Could you filter the records below down to the lines that include the word "Viewport"?

Dataset excerpts:
-------

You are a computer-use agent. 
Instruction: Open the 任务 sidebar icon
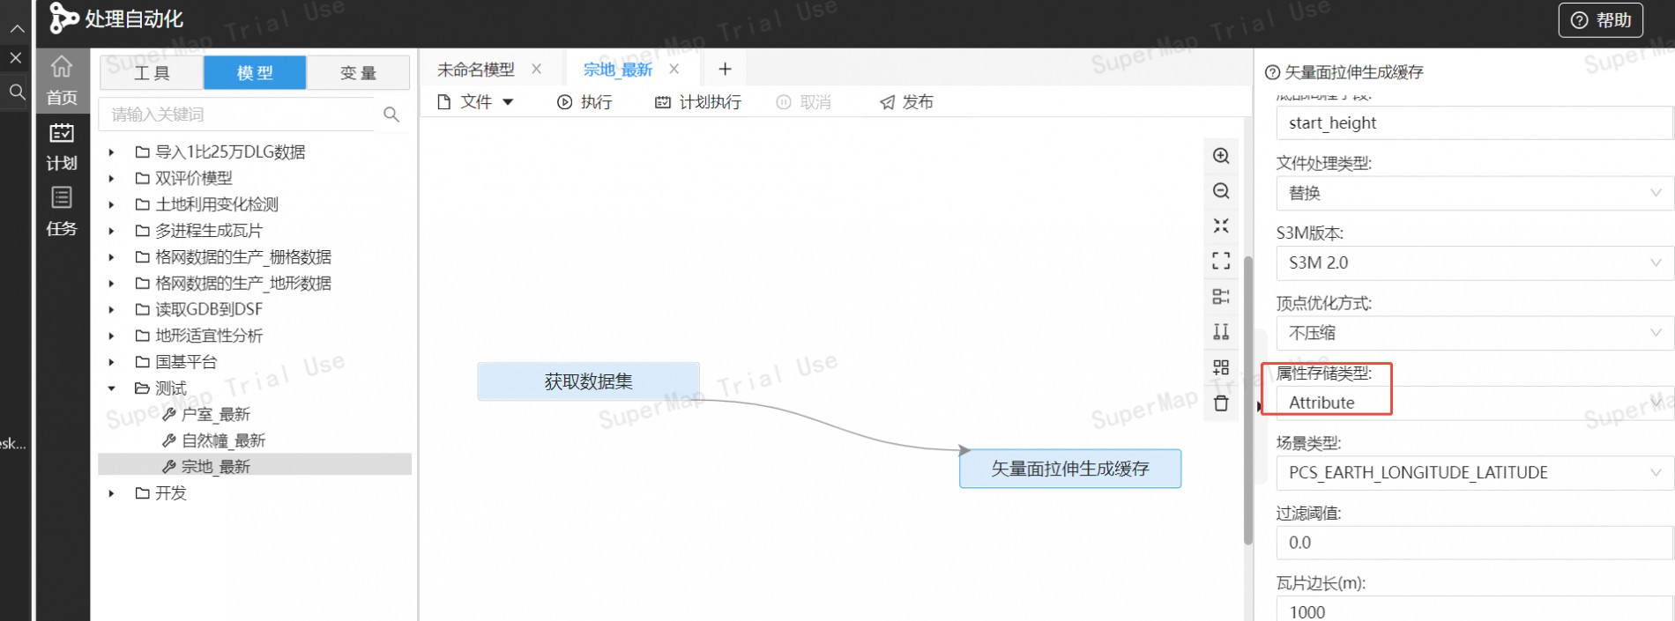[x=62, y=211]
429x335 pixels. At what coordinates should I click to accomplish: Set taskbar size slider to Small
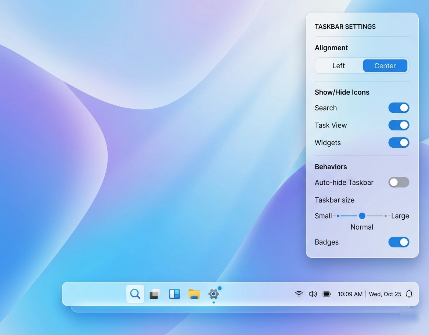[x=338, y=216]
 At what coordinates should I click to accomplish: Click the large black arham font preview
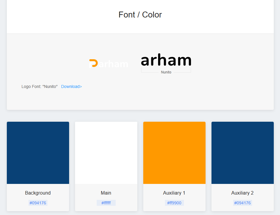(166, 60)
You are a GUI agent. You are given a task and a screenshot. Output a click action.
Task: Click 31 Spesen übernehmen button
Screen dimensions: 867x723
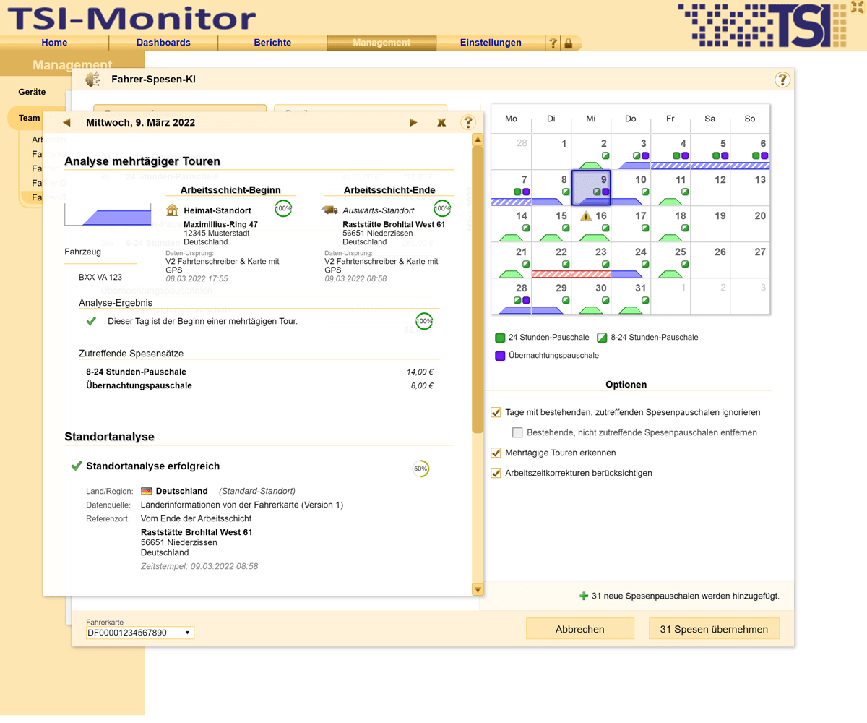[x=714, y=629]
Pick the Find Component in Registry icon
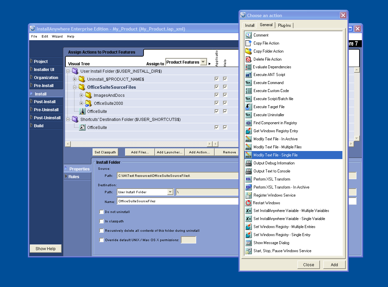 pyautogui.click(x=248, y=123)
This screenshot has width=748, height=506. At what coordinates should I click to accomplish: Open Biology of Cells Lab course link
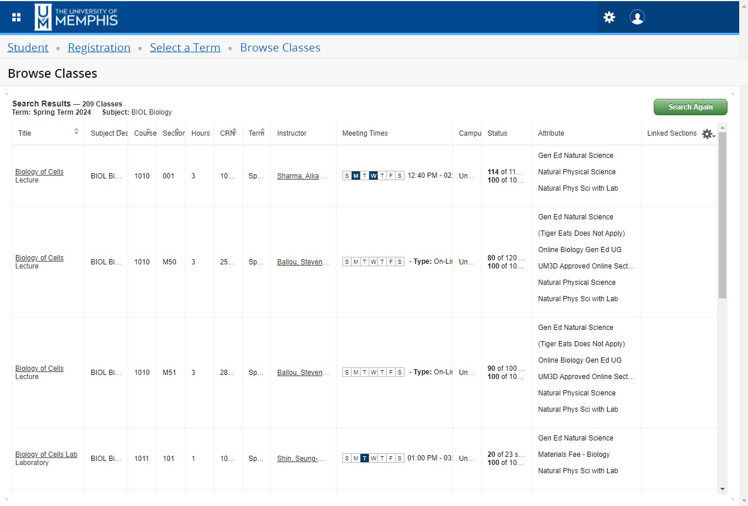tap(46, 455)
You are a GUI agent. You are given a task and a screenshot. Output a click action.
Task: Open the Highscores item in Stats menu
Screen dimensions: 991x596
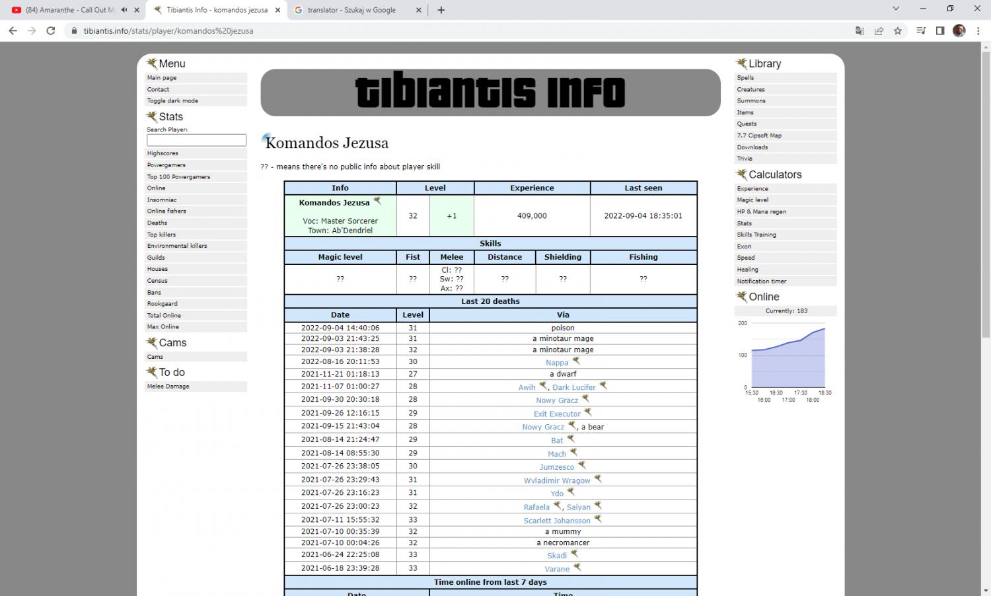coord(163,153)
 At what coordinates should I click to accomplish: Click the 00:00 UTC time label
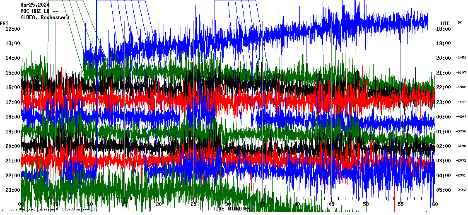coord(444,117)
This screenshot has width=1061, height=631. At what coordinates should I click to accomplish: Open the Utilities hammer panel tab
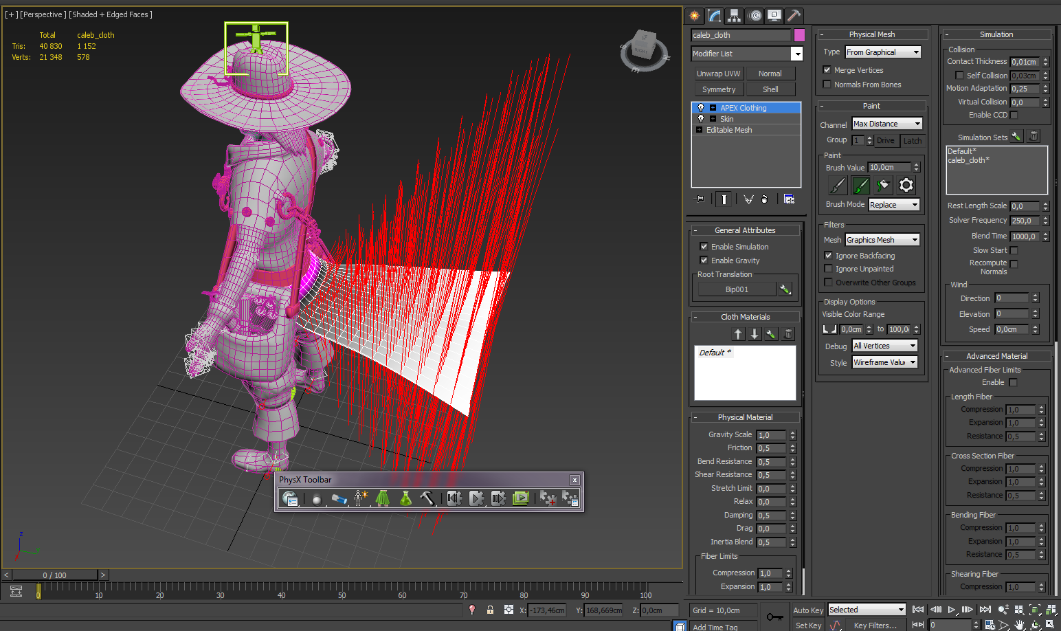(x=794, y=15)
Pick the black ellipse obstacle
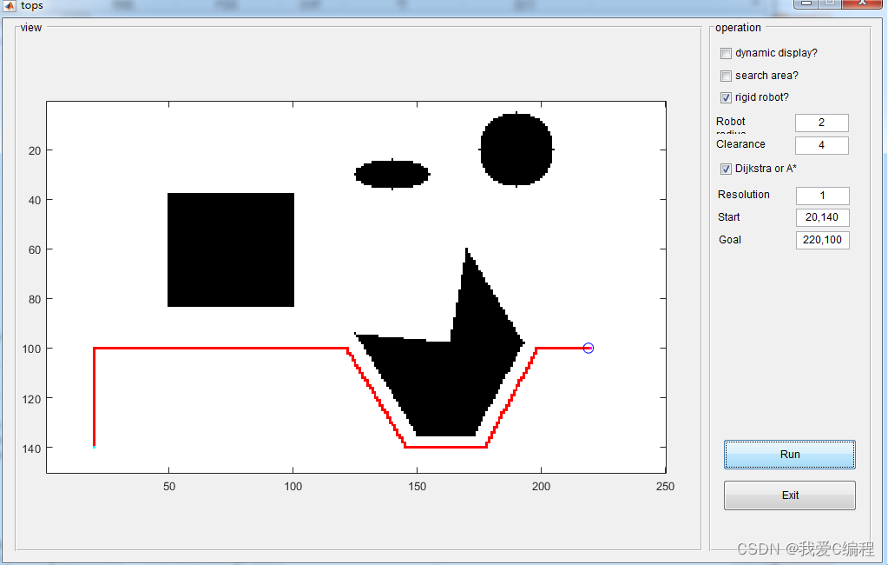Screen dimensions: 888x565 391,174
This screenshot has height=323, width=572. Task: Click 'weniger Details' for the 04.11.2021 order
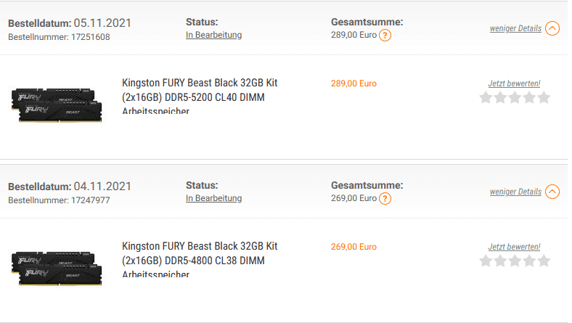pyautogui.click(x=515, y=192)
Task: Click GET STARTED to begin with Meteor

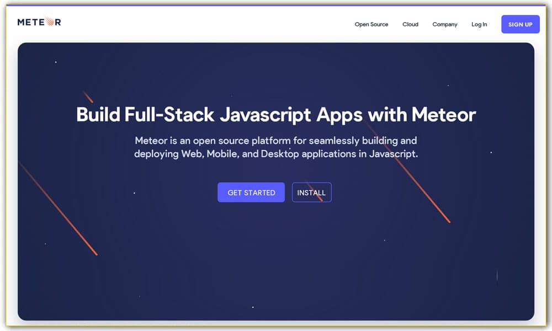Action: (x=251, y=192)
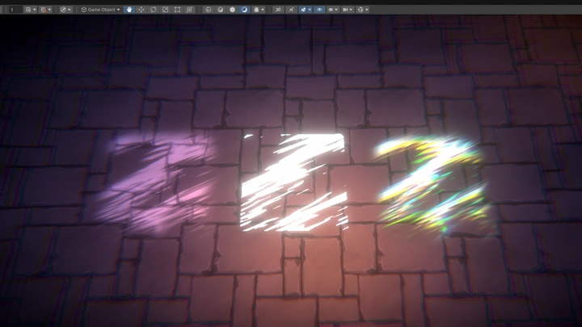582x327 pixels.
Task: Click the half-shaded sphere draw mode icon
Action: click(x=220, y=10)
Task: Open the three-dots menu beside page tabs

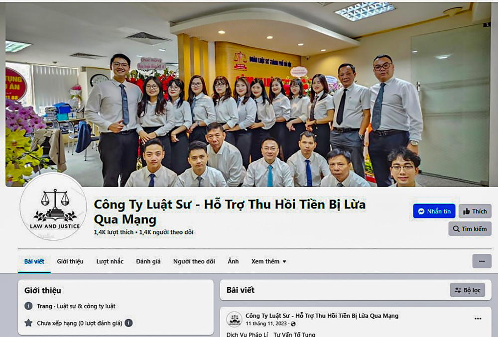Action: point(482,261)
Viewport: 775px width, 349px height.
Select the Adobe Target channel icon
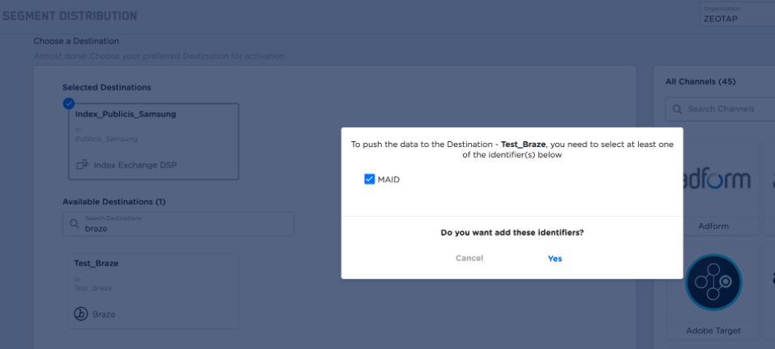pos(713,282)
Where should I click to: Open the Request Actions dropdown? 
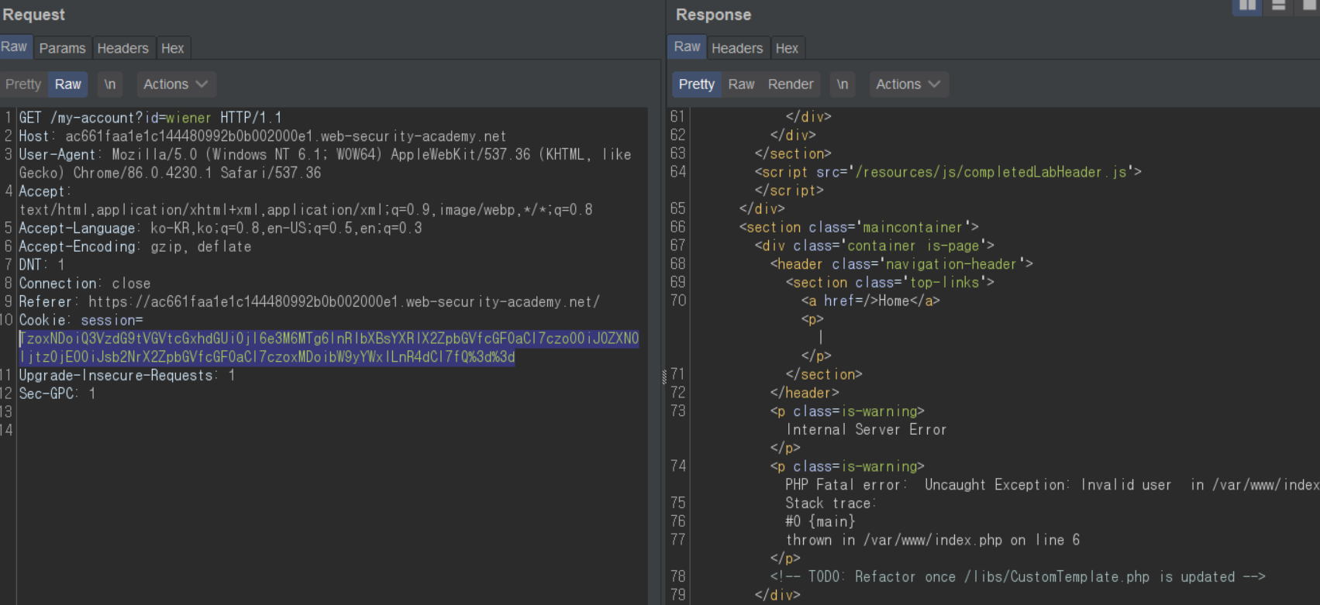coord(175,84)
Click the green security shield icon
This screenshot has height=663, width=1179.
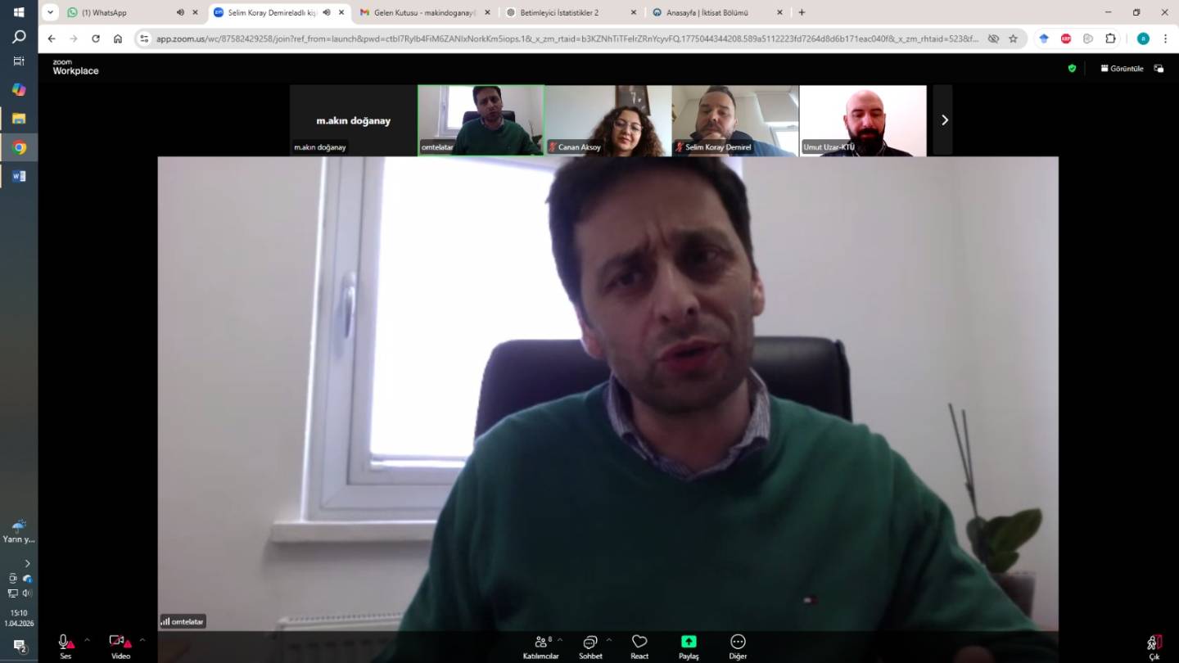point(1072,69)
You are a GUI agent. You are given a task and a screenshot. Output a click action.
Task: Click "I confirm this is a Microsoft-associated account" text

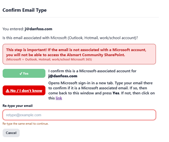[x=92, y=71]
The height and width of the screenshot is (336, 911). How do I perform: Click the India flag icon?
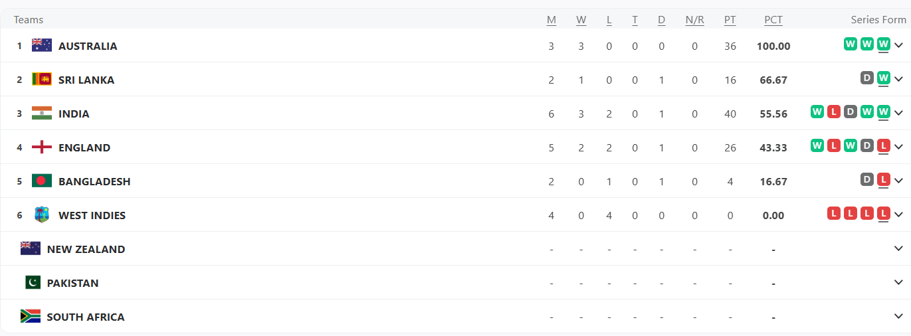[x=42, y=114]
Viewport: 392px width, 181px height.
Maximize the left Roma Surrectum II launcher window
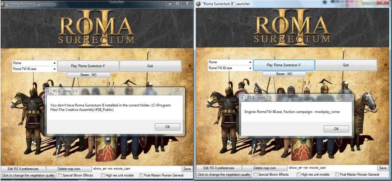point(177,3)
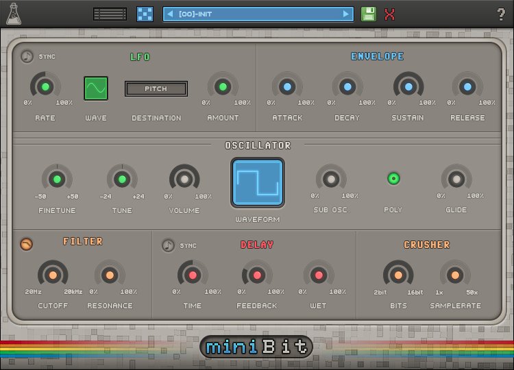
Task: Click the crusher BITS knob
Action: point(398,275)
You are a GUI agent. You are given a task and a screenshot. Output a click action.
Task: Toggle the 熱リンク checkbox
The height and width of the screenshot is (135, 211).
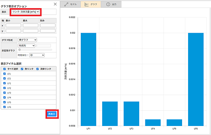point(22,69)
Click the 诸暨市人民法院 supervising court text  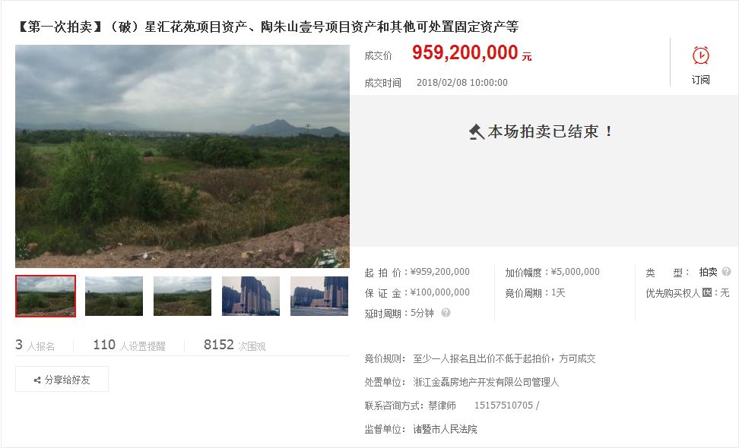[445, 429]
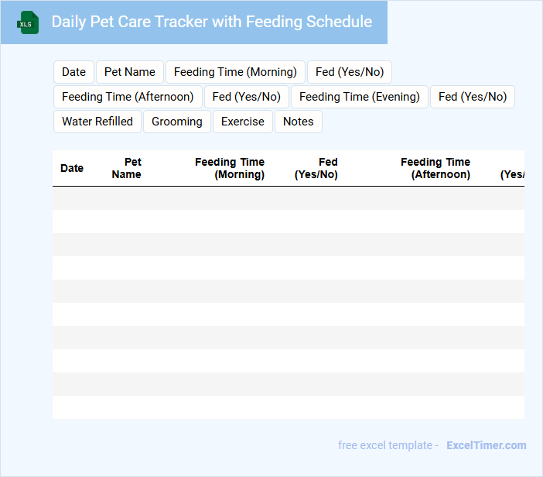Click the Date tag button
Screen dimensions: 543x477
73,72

-------

== OUTPUT OF THE TASK ==
Viewport: 775px width, 349px height.
Viewport: 392px width, 181px height.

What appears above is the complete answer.